**Task input:**

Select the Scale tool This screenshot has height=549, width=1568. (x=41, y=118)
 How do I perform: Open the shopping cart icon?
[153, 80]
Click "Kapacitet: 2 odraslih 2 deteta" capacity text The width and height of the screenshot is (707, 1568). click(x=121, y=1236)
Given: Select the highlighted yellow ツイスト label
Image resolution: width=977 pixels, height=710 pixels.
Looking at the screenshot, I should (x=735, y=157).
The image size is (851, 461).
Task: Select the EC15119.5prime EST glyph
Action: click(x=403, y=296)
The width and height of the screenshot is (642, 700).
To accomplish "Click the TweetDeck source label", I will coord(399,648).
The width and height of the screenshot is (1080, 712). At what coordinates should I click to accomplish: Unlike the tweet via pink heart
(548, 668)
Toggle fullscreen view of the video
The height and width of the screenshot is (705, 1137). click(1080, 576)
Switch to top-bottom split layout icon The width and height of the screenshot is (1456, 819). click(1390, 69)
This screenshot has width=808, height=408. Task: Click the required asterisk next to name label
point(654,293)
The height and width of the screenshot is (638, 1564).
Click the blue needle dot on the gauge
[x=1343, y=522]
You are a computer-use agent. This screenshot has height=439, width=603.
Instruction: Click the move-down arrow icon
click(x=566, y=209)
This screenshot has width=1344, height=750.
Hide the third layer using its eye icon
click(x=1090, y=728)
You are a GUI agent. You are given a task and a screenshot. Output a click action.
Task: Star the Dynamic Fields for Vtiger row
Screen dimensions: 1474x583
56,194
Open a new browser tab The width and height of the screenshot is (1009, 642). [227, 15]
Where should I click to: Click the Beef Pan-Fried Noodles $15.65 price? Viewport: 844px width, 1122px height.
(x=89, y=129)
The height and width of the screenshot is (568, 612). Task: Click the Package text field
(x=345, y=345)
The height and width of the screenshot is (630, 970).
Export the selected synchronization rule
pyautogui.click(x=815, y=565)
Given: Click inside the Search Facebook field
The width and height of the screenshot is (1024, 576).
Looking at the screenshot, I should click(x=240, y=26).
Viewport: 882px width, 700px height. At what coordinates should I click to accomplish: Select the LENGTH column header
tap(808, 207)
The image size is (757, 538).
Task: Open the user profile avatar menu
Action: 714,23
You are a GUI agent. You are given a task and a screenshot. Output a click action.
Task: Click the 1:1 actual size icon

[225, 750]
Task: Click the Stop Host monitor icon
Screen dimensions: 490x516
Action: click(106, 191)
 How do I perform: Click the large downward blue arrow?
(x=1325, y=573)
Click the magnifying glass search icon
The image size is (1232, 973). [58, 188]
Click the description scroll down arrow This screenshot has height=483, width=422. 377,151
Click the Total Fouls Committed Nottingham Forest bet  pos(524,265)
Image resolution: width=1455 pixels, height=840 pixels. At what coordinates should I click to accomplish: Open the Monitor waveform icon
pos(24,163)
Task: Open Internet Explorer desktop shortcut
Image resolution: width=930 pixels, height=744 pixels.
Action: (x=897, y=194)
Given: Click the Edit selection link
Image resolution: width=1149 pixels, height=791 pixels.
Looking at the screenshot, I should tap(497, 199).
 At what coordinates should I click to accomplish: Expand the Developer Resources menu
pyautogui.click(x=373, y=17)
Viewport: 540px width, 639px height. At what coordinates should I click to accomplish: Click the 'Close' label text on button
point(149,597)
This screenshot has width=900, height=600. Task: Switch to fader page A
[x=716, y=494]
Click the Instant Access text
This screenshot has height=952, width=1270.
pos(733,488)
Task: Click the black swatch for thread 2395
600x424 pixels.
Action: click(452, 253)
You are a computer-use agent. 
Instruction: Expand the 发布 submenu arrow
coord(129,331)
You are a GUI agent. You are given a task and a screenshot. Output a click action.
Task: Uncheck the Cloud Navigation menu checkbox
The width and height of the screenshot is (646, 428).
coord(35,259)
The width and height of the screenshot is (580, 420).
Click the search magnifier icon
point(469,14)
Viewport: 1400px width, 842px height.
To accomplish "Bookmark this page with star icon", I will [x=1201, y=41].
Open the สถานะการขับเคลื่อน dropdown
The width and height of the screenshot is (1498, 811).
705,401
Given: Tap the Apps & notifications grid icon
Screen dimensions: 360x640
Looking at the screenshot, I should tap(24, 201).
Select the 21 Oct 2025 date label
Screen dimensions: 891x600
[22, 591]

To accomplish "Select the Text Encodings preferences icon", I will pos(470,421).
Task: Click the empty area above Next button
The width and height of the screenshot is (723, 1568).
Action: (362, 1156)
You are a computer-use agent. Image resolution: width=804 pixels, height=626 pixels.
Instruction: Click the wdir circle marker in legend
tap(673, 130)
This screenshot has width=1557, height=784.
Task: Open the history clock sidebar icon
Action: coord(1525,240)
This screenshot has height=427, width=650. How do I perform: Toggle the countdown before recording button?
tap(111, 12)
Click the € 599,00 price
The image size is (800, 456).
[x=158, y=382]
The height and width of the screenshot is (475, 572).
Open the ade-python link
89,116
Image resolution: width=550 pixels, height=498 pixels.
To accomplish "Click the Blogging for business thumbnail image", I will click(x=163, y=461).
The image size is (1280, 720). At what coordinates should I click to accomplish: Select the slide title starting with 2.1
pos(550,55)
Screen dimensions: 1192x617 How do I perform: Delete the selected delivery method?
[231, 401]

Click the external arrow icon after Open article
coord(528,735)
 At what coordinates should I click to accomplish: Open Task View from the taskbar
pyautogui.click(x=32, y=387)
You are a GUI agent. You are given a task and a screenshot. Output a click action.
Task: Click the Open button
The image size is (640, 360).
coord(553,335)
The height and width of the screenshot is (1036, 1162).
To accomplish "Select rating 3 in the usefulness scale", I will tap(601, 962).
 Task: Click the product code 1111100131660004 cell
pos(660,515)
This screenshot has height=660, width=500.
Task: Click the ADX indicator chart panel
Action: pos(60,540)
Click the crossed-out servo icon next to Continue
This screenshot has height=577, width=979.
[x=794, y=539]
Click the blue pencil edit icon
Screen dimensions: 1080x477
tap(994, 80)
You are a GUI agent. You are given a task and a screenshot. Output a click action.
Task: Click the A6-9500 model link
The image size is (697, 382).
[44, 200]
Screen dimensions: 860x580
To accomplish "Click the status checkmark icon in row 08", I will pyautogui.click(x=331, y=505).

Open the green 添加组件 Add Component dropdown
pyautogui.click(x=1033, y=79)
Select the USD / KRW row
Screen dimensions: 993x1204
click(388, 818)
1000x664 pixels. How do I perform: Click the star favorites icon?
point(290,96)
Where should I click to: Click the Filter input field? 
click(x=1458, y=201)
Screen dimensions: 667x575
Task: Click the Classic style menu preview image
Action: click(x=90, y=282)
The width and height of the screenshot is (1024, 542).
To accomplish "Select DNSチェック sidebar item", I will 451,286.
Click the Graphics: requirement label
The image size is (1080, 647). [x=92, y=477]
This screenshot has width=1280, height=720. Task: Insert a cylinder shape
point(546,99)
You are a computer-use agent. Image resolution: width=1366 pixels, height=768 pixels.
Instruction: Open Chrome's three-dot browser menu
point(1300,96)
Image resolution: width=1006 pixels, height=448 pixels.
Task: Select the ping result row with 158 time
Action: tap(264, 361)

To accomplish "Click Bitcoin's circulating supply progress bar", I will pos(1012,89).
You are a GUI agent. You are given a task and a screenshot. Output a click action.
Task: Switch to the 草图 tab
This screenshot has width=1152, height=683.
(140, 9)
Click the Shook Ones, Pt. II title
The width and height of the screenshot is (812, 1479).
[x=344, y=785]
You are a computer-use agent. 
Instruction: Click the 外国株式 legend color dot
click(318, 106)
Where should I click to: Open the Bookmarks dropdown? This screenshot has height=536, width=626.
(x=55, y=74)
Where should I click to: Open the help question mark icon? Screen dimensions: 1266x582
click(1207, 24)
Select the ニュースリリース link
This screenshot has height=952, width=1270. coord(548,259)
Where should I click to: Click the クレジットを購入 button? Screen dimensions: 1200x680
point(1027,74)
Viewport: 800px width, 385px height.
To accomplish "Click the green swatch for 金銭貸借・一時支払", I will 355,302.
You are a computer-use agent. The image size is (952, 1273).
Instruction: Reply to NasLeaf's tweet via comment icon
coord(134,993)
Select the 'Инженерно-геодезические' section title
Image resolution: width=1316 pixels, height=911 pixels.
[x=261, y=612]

**Exercise:** Those lines of the records that contain the string "swatch" should be identified and copied.

**Solution for this exercise:**
Task: Click the black swatch for thread 2395
To accomplish "Click the green swatch for 金銭貸借・一時支払", I will 355,302.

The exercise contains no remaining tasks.